== Segment start ==
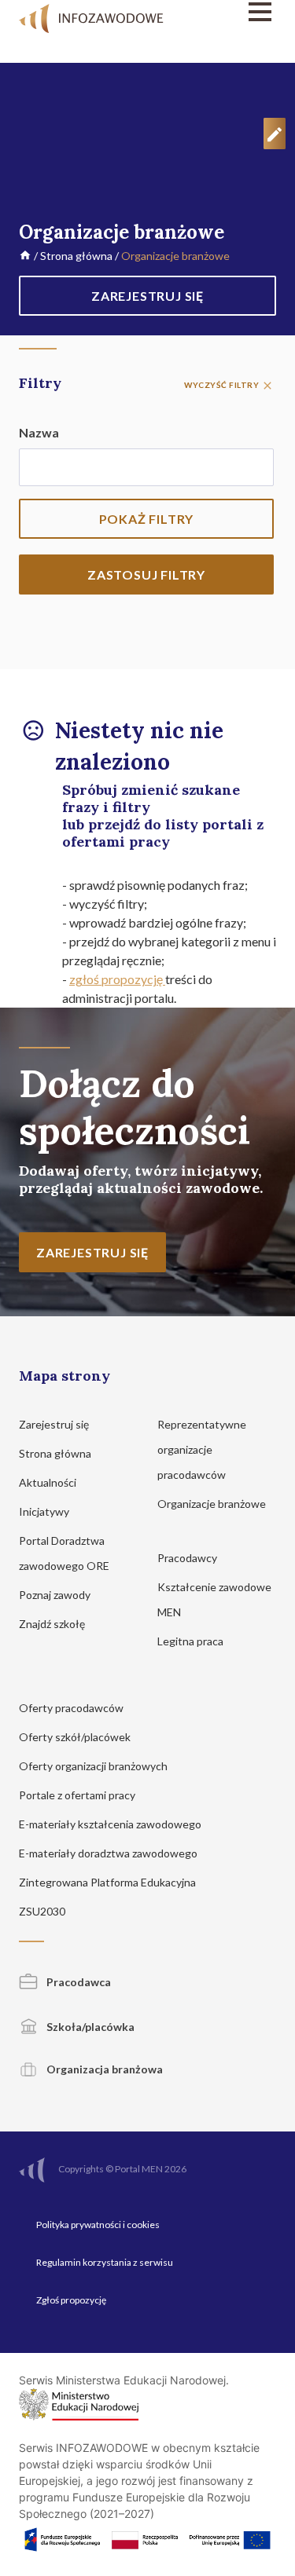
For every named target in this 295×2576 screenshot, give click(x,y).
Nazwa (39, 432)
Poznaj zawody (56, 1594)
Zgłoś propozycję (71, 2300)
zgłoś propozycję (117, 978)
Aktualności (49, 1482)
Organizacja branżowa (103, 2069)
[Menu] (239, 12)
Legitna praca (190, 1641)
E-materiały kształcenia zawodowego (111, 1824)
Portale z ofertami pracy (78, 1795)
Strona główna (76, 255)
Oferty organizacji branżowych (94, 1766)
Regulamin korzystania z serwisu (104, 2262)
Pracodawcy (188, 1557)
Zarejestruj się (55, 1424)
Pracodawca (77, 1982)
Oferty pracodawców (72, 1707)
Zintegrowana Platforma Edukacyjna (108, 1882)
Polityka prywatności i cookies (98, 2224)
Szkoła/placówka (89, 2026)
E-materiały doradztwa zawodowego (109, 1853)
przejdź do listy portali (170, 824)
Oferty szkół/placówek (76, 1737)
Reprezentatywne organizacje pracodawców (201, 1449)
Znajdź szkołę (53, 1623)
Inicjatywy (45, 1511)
== Segment end ==
■ Exercise requirements
Count every line of the material that holds "Oferty". Reply with the number alone.

■ Expected output
3